Et d’autre part, les interfaces gérés par l’IA sont directement accessibles à chaque travailleur. Le contact avec l’utilisateur final est dès lors confié à une plateforme numérique, sans intervention humaine. Avec empathie, qui plus est. Le gain de temps est phénoménal, la disponibilité totale et la qualité du service est constante.
Never complain, never explain
L’avantage majeur de l’IA réside peut-être dans son caractère imperturbable (ce qui peut la rendre irritante également). Un collaborateur mécontent et agressif ? No problemo. Nous avons toutes et tous déjà été confrontés à l’insupportable obstination du chatbot qui repart en boucle lorsque notre demande ne rentre pas dans les cases de sa programmation.
La possible frustration des utilisateurs fait partie des hypothèses. Ni plus, ni moins. Elle s’exprimera ailleurs, dès qu’un contact pourra être établi avec un humain qui aura à composer avec l’insatisfaction accumulée.
L’Intelligence Artificielle ne se plaint jamais. Elle ne cherche pas à justifier ses manquements. Le risque de débordement est nul.
Le scénario du grand remplacement est-il plausible ?
L’intérêt de transférer la majeure partie voire l’intégralité de la gestion RH à l’IA est réel. C’est une option qui vient s’ajouter à celles qui sont déjà disponibles lorsqu’il s’agit de structurer le suivi des effectifs à l’intérieur d’une organisation qui grandit.
Toutefois, ce n’est pas seulement un choix technologique. C’est peut-être avant tout une décision quant au degré d’autonomie que nous voulons offrir à nos collaborateurs. Le recours à l’Intelligence Artificielle va de pair avec l’implémentation de ce que nous appelons l’Employee Self Service. Est-ce la solution adaptée et suffisante pour répondre aux attentes de plus en plus diverses de nos collègues? Nous ne le pensons toujours pas.
Essayons de faire preuve de réalisme et d’ambition en même temps.
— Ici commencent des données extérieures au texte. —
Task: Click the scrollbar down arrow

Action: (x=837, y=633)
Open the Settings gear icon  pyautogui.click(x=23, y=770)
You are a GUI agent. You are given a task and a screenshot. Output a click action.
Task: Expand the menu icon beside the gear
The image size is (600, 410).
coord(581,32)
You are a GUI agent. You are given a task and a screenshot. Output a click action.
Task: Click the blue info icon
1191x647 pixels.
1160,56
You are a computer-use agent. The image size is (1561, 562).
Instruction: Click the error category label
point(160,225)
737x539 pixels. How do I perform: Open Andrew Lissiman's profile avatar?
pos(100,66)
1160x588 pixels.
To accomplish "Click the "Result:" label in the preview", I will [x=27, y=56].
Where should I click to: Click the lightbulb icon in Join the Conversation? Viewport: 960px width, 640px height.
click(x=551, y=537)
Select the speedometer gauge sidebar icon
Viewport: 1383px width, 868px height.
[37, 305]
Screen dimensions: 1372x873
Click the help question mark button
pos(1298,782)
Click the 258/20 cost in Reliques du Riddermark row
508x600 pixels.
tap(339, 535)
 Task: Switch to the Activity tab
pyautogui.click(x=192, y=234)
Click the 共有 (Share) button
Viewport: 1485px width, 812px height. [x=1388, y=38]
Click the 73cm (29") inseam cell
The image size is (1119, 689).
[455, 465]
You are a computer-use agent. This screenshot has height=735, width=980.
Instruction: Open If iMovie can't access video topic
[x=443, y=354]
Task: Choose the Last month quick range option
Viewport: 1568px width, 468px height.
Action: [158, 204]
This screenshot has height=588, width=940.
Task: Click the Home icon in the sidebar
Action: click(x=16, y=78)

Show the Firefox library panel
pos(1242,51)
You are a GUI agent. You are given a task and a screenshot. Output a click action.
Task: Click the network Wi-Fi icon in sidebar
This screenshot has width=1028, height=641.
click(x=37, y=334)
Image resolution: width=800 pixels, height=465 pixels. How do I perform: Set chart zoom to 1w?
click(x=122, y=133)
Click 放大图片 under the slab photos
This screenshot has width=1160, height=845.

L’empathie n’est plus un argument suffisant pour différencier l’apport de l’IA et de l’humain en matière de RH. Pas plus que le degré de personnalisation dans le service que nous pouvons offrir aux utilisateurs.
Pour le moment, le parti pris dominant est celui de la complémentarité. Pour combien de temps encore ?
Le futur d’une gestion RH assurée par de bons professionnels faits de chair et de sang passera sans doute par notre capacité à composer des organisations insolites, à réunir des profils différents au sein d’une équipe unique, à imaginer de nouvelles fonctions et de nouveaux rôles pour celles et ceux qui ne rentrent pas dans les cases. A travailler sur le collectif tandis que nos travailleurs augmentés d’une bonne dose d’IA veilleront à prendre soin d’eux-mêmes (quitte à crier à l’aide dès que nécessaire…).